The joys of a well-written edit letter.

Yesterday, my editors sent me my first official edits. Not on the whole book, just on a particular section they want me to revamp before the in-depth editing begins in January. When I opened the file and looked at the five-page edit letter and the rainbow of track changes and comments within the actual story, two thoughts ran through my head simultaneously:

Dear lord I think I’m going to die…



And the first thought only lasted for about as long as it took me to think it. That’s because THIS is one of the handful of reasons I’ve been holding out for the “traditional” publishing model instead of trying to self publish. I wanted someone invested in my story who was excited about the characters and who really wanted to help me make the book better than the first draft. I struck gold with Spencer Hill. I don’t have one someone. I have three. And if this is an example of what they do on preliminary projects, I’m both excited and terrified to see what they give me when it’s time to really dig into the book as a whole. Can’t wait to get started!
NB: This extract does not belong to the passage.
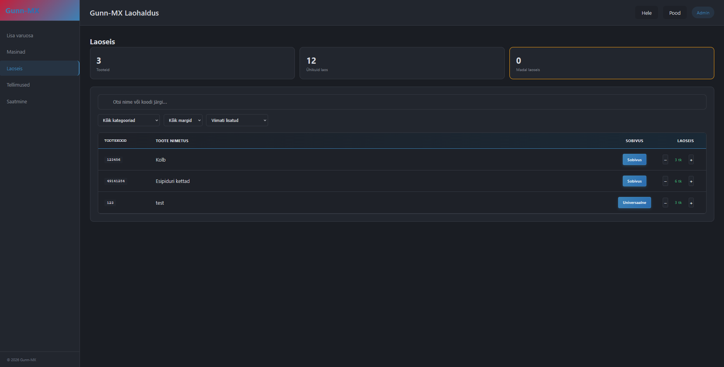Click Sobivus button for Kolb
724x367 pixels.
[634, 160]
If I ever start complaining about revisions come 2013, someone point me toward this post, kay? 🙂

Critiques: Getting Good Feedback And Using It

Author Janice Hardy.

First, sorry I’ve been gone for a couple of days! Thursday was very busy and I woke up Friday feeling like death. I’m better now, though, so onto the post!

I’ve already mentioned Janice Hardy in my post Writers Who Write About Writing, but I only vaguely mentioned a newer section of her blog where she critiques a short section (approx 250 words) of your work in progress or finished manuscript. I submitted the first 250 words of Sing, Sweet Nightingale to her in December and this morning she posted her critique. Her answers are so detailed and helpful I was blown away! You should definitely stop by the site and read through this and all past critique posts, but I am also going to post my 250 words here.
As it stands now, this is the opening to my novel Sing, Sweet Nightingale. I hope you enjoy!
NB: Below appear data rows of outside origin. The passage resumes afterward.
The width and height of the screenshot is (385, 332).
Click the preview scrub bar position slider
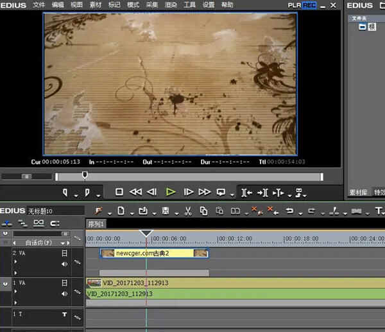coord(85,175)
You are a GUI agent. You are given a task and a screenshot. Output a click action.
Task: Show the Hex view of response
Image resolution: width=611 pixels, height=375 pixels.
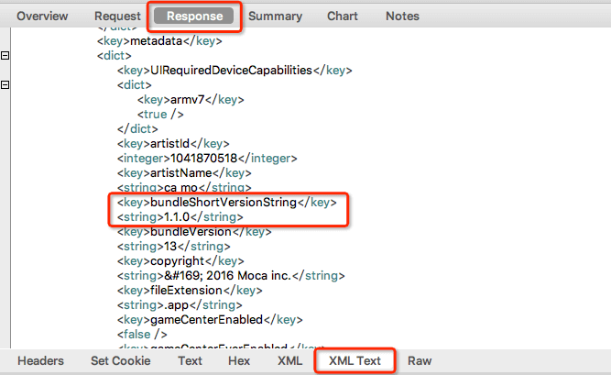[238, 361]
Sleeping is the best part of my day. Everything goes slowly downhill from there. Waking up, searching for new music, faking my way through school, studying useless information for hours, suffering through dinner. The only thing I look forward is the buildup of anticipation before it’s finally time to go to sleep.

Can you imagine living like that? What kind of life that would be? I can tell you right now.

It’s no life at all.

That’s why I’m trying so hard to make sure I spend the rest of my life asleep. Who wouldn’t if they had a choice between paradise and Swallow’s Grove?

I saw my mom at the grocery store this morning. In most people’s lives, this wouldn’t be a story that goes beyond that sentence. That’s it. I saw my mom at the grocery store this morning. The End. That, however, is not my life.

In my life, this event is much, much more complicated.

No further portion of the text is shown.